Primera lectura: 1Cor 5,1-8: 
Cristo ha sido inmolado
Salmo: 5:
Señor, guíame con tu justicia
Evangelio: Lc 6,6-11: 
Acechaban para ver si curaba en sábado

23a Semana Ordinario Regina, mártir (s. VIII)

6 Un sábado Jesús entró en la sinagoga a enseñar. Había allí un hombre que tenía la mano derecha paralizada.
7 Los letrados y los fariseos lo espiaban para ver si sanaba en sábado, para tener algo de qué acusarlo.
8 Él, leyendo sus pensamientos, dijo al hombre de la mano paralizada: Levántate y ponte de pie en medio. Él se puso en pie.
9 Después se dirigió a ellos: Yo les pregunto qué está permitido en sábado: ¿Hacer el bien o el mal? ¿Salvar una vida o destruirla?
10 Después, dirigiendo una mirada a todos, dijo al hombre: Extiende la mano. Lo hizo y la mano quedó sana.
11 Ellos se pusieron furiosos y discutían qué hacer con Jesús.

Comentario

 

Los seres humanos tenemos una fuerte tendencia a descalificar a quienes hacen el bien a los demás.
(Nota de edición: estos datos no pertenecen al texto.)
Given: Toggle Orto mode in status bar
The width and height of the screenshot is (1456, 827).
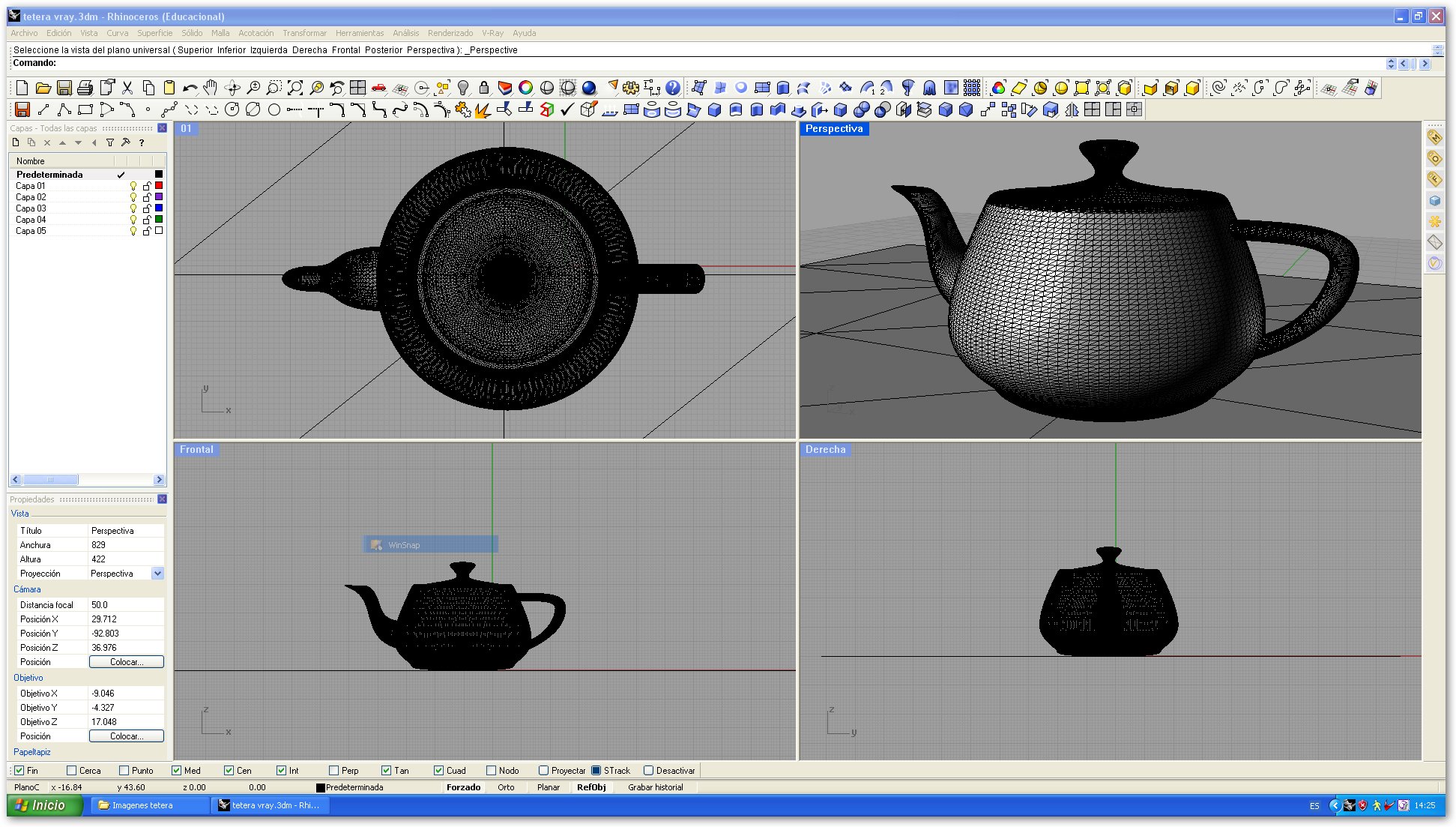Looking at the screenshot, I should pyautogui.click(x=506, y=787).
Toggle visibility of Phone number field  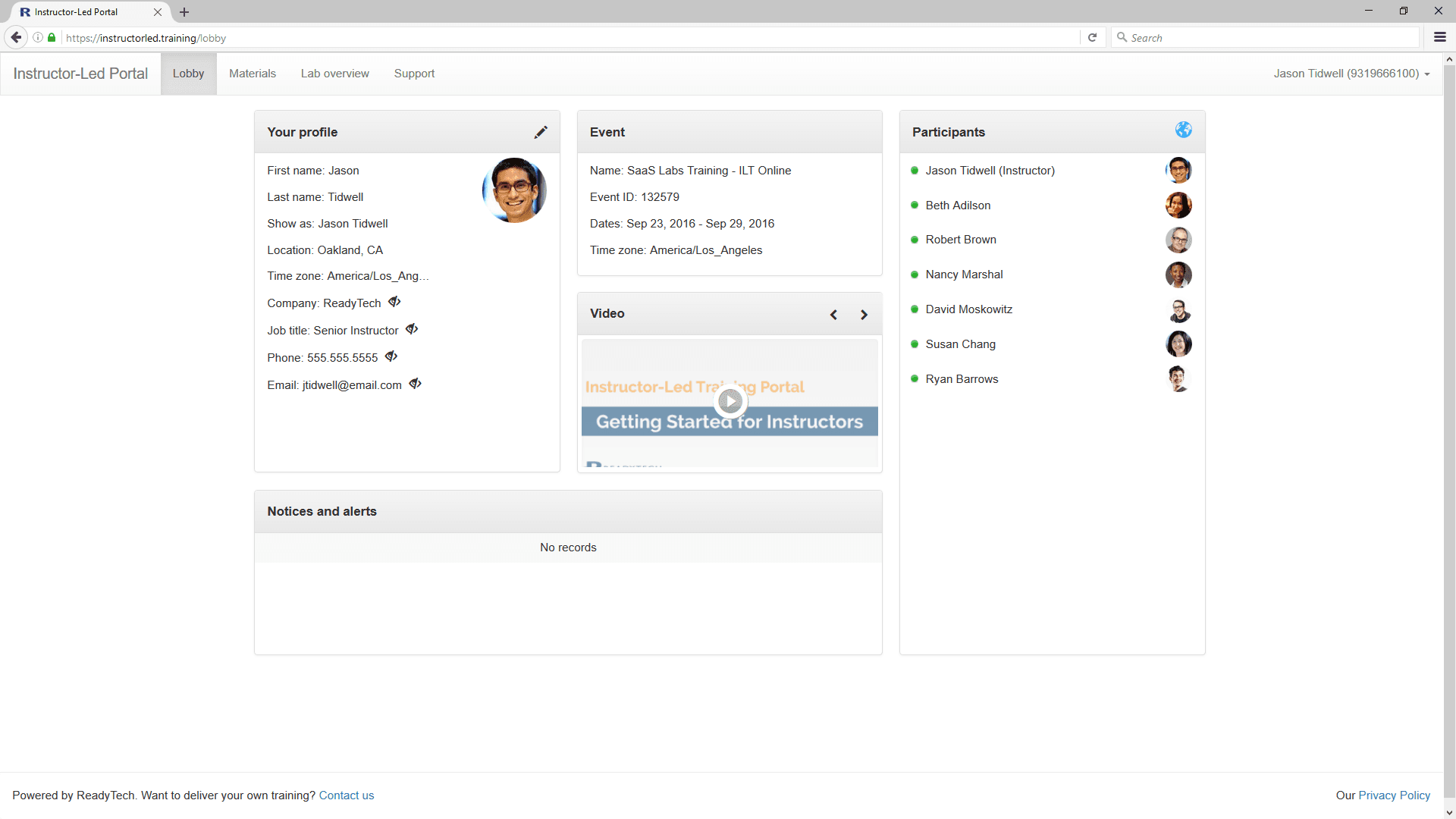click(x=391, y=356)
La chismografía, la murmuración y el descrédito forman un conjunto de actitudes que Jesús no duda en calificar como hipocresía, palabra que describe a la persona que piensa de una manera y actúa de otra totalmente contraria. Es lo que llamamos incoherencia o doble moral. Esta actitud característica de fariseos y escribas es denunciada y rechazada enfáticamente por Jesús.

Él quiere un corazón trasparente, auténtico, veraz. Lamentablemente nuestra cultura occidental y, particularmente latinoamericana, se caracteriza precisamente por la doble moral, la trampa, la mentira, el dolo, el engaño y la corrupción. Parece que estas actitudes están arraigadas en lo más profundo de la estructura humana. Estas formas de vida se reflejan en todos los ámbitos sociales, políticos, culturales y religioso-eclesiales. Jesús nos invita a recuperar los valores de la verdad y la autenticidad como motores para una verdadera transformación personal, comunitaria y estructural.

¿Es tu vida un foco de trasparencia y diafanidad?